The studies cited by the Swiss commission did not themselves definitively conclude whether people with HIV and on antiretroviral treatment could safely have unprotected sex without passing on the virus.
The World Health Organization said Switzerland would be the first country in the world to try this approach.
"There is still some concern that you can never guarantee that somebody will not be infectious, and the evidence I have to say is not conclusive," said Charlie Gilks, director of AIDS treatment and prevention at WHO.
"We are not going to be changing in any way our very clear recommendations that people on treatment continue to practice safer sex, including protected sex with a condom, in any relationship," he added.
In any case, of the 2 million people worldwide now receiving HIV treatment, only a very small number receive medical care comparable to that in Switzerland, Gilks said.
This is a crazy, insane notion proposed by the Swiss. I can't believe a powerful and influencial body like the Swiss National AIDS Commission could reach such a conclusion.
And with such a romantic holiday, Valentine's Day, coming up, this definitely sends a mixed message.
6 comments:
Oh my god, THERE YOU ARE! I thought we'd missed you and that you'd disappeared. Glad to see you around....even though it's with a stern, clear message.....which we all thank you for! Giant warm naked winter sloppy wet HUGS>
That's just nuts.
I don't think it's that nuts - they are just reporting the science, not the social strategy. Like they say, it's only in a very narrow band that someone can be non-contagious. I don't think that qualifies as an invitation for people to behave recklessly.
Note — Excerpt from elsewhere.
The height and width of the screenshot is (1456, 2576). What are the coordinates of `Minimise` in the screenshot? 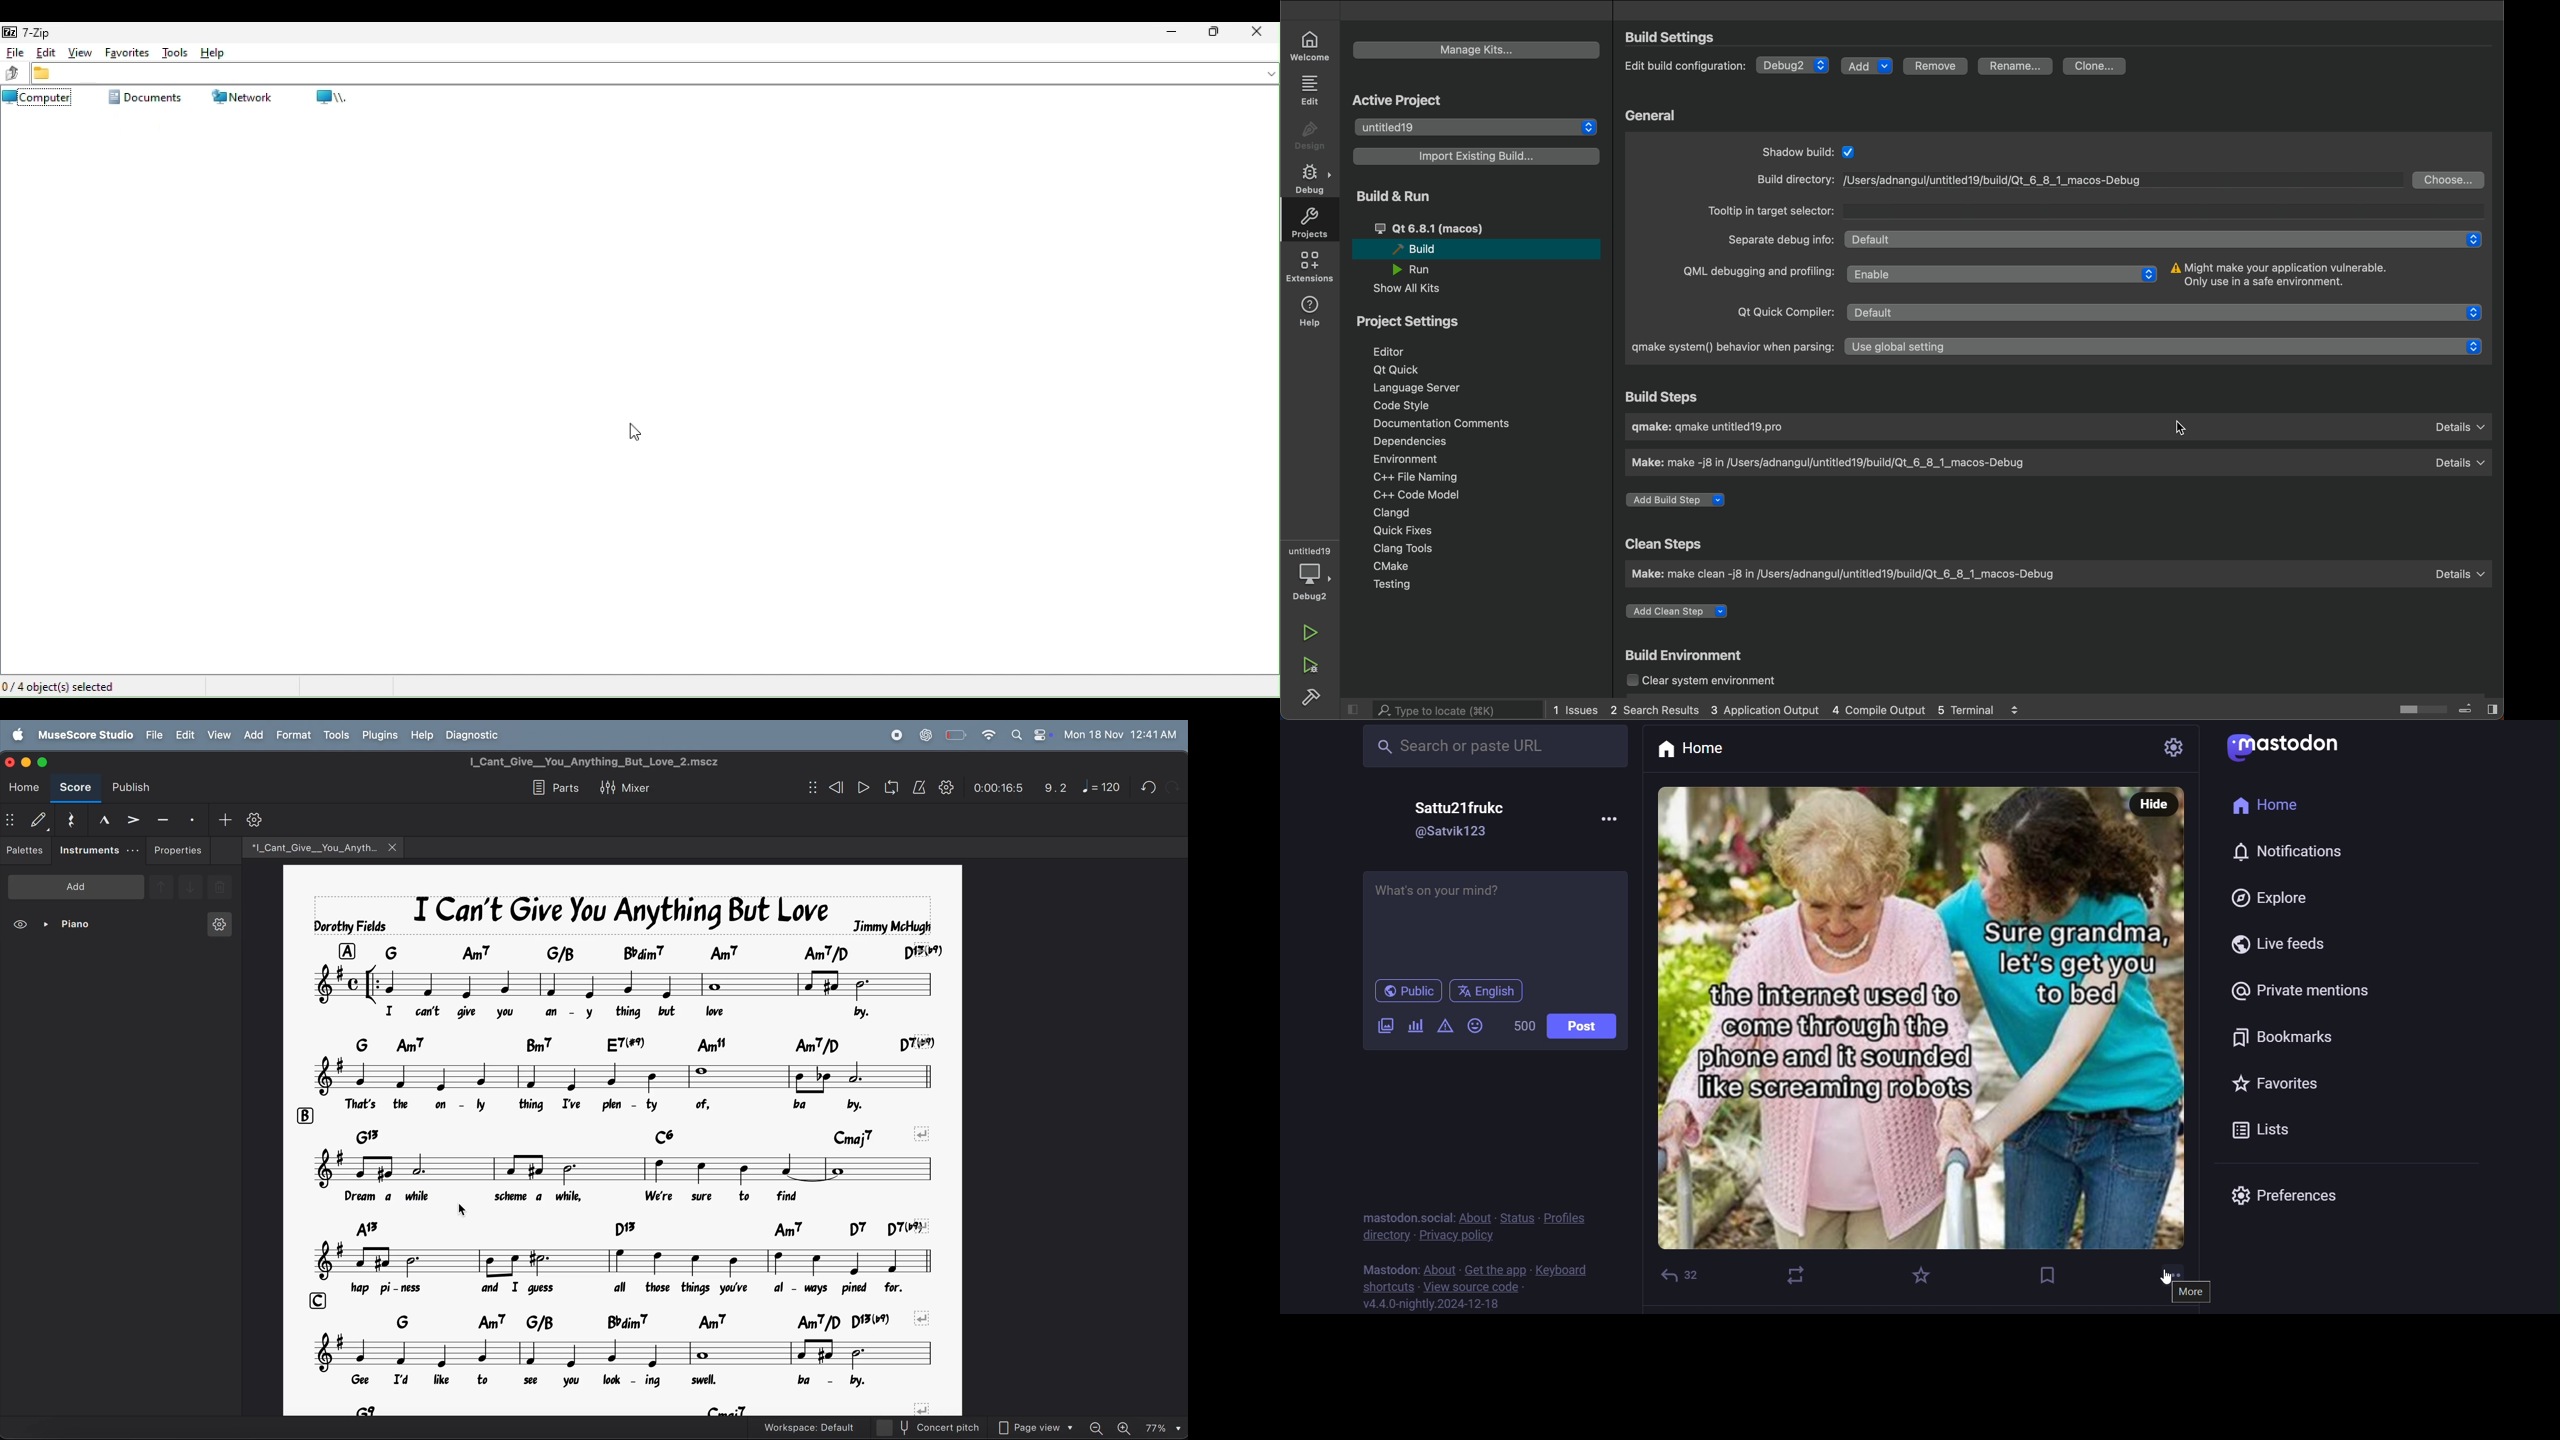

I think, and hope, a person with reasonable common sense doesn't dismiss all the info we have from the past for this one little blurb. I think until anything is fully tested with years of results, you risk playing with the FIRE!
No glove, No love. Make it your mantra and it will work for you. Regardless of the "studies". ;-) peace
Unbelievable! I only hope no one actual believes this crap from the Swiss. I would like to know if the actually tested this theory of theirs.